Pseudomonas syringae has been found in the center of hailstones, suggesting the bacterium may play a role in Earth's hydrological cycle.
Management
Currently there is not a 100% effective way to eradicate P. syringae from a field. The most common way to control this pathogen is to spray bactericides with copper compounds or other heavy metals that can be combined with fungicides or other pest control chemicals. Chemical treatments with fixed copper such as Bordeaux, copper hydroxide, and cupric sulfate are used to stop the spread of P. syringae by killing the bacteria while it is in the epiphyte stage on leaves, or woody parts of trees - however resistant P. syringae strains do exist. Spraying antibiotics such as streptomycin and organic bactericides is another way to control P. syringae but is less common than the methods listed above.New research has shown that adding ammonium nutrition to tomato plants can cause a metabolic change leading to resistance against Pseudomonas syringae. This "ammonium syndrome" causes nutrient imbalances in the plant and therefore triggers a defense response against the pathogen.
Strict hygiene practices used in orchards along with pruning in early spring and summer were proven to make the trees more resistant to P. syringae. Cauterizing cankers found on orchard trees can save the tree's life by stopping the infection from spreading.

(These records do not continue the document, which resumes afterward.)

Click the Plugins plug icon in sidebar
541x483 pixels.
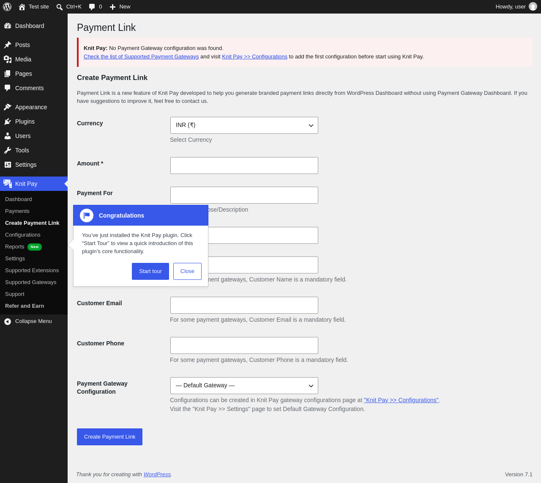(8, 121)
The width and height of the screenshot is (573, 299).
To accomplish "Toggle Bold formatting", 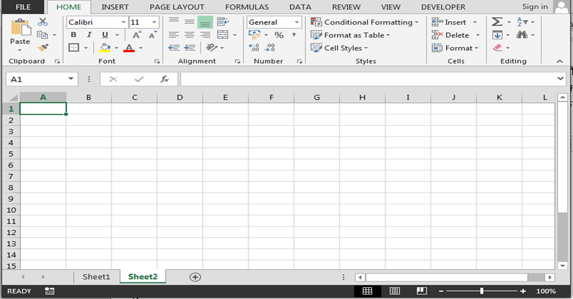I will 74,35.
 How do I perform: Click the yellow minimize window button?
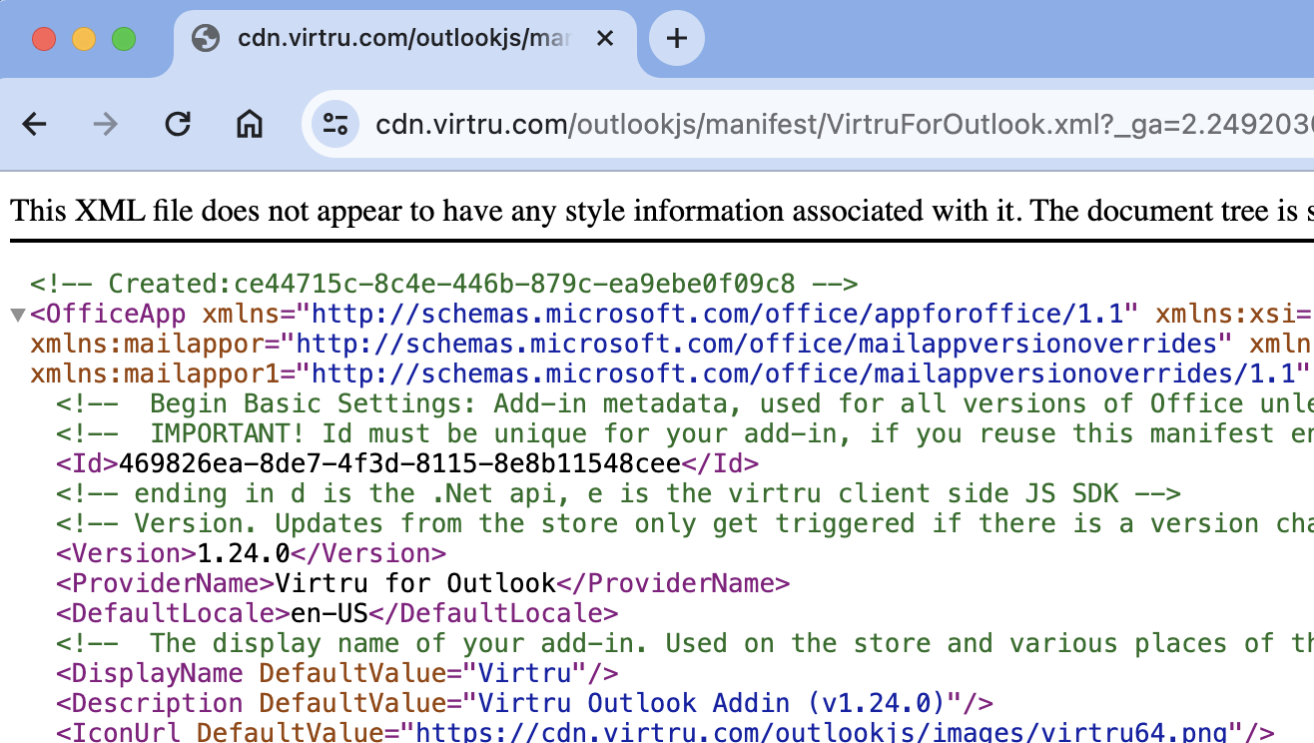(84, 37)
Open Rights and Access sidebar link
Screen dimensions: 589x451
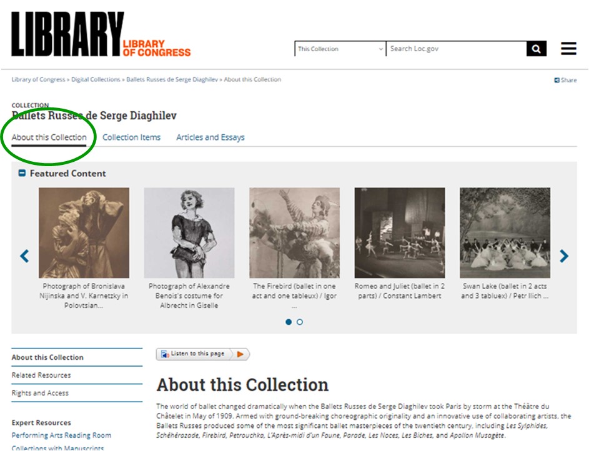pos(40,393)
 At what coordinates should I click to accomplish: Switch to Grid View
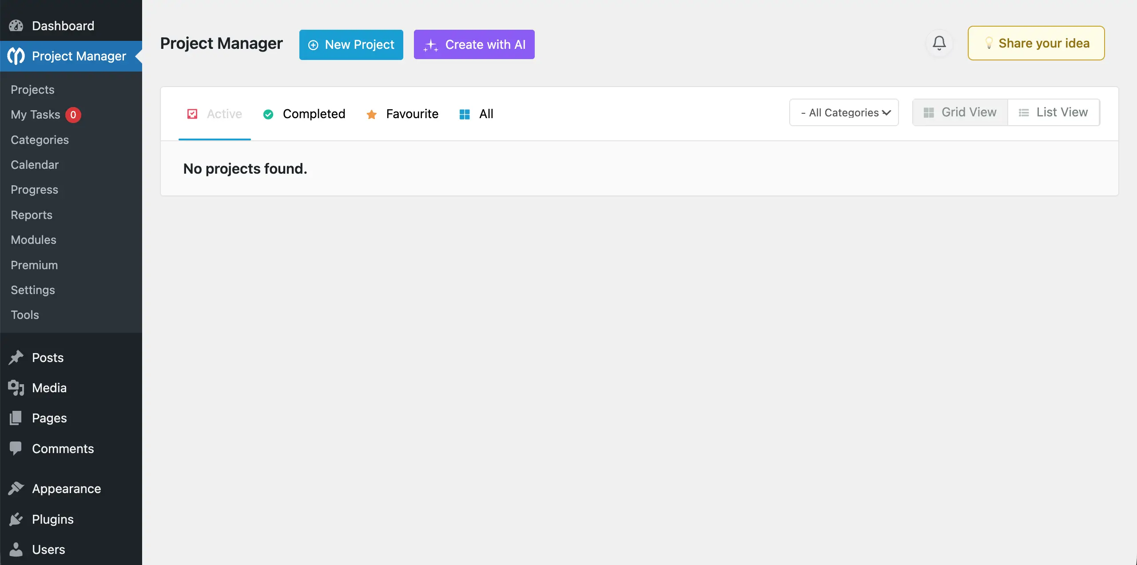[x=959, y=112]
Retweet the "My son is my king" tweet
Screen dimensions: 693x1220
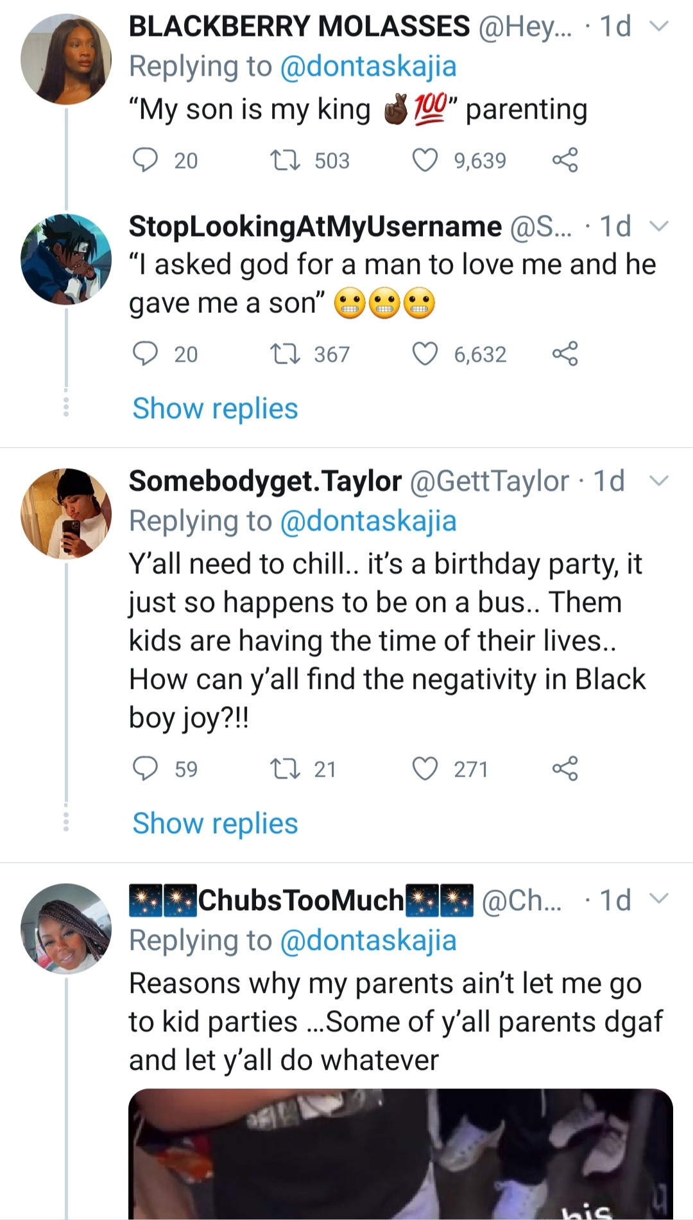[x=285, y=160]
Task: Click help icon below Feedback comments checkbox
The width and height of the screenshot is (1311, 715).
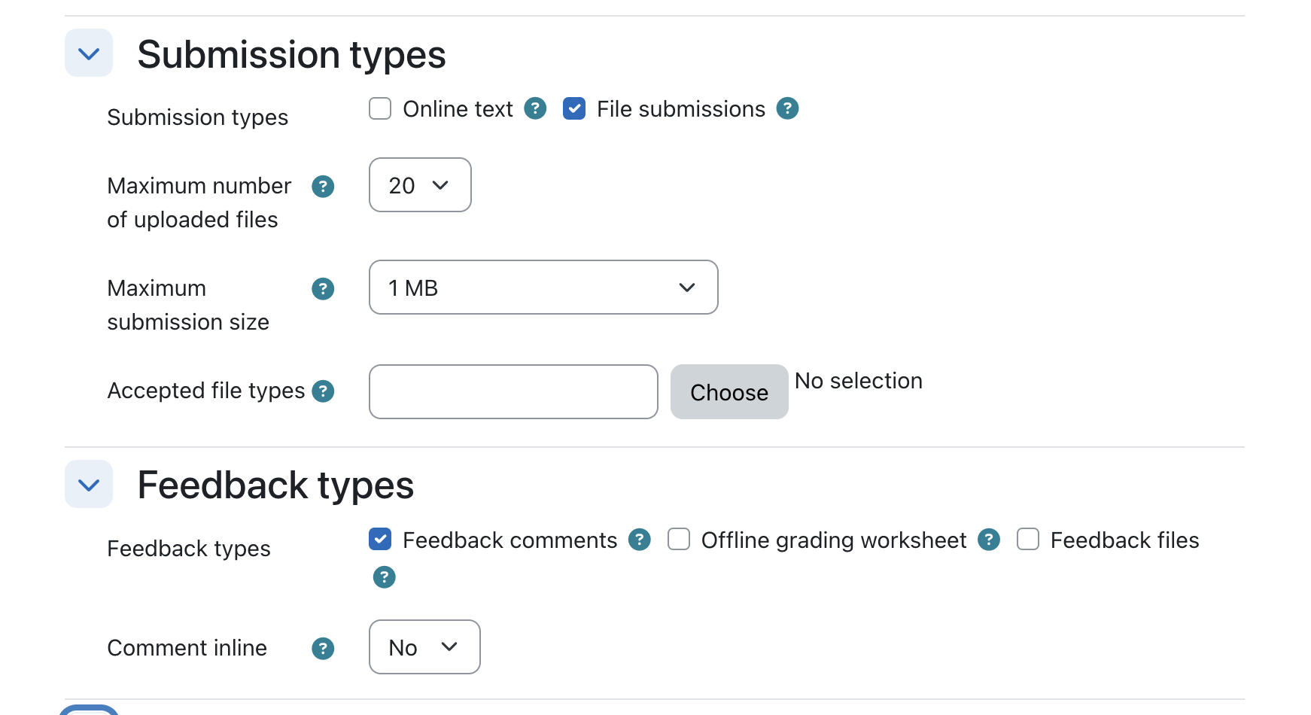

Breeding plants for resistance is another somewhat effective way to avoid P. syringae. It has been successful in the cherry rootstock with Pseudomonas syringae pv. syringae, but so far, no other species are 100% resistant to this pathogen. Resistance breeding is a slow process, especially in trees. Unfortunately, P. syringae bacteria can adapt genetically to infect resistant plants, and the process for resistance breeding has to start over again.
A combination treatment of bacteriophage and carvacrol shows promise in control of both the planktonic and biofilm forms.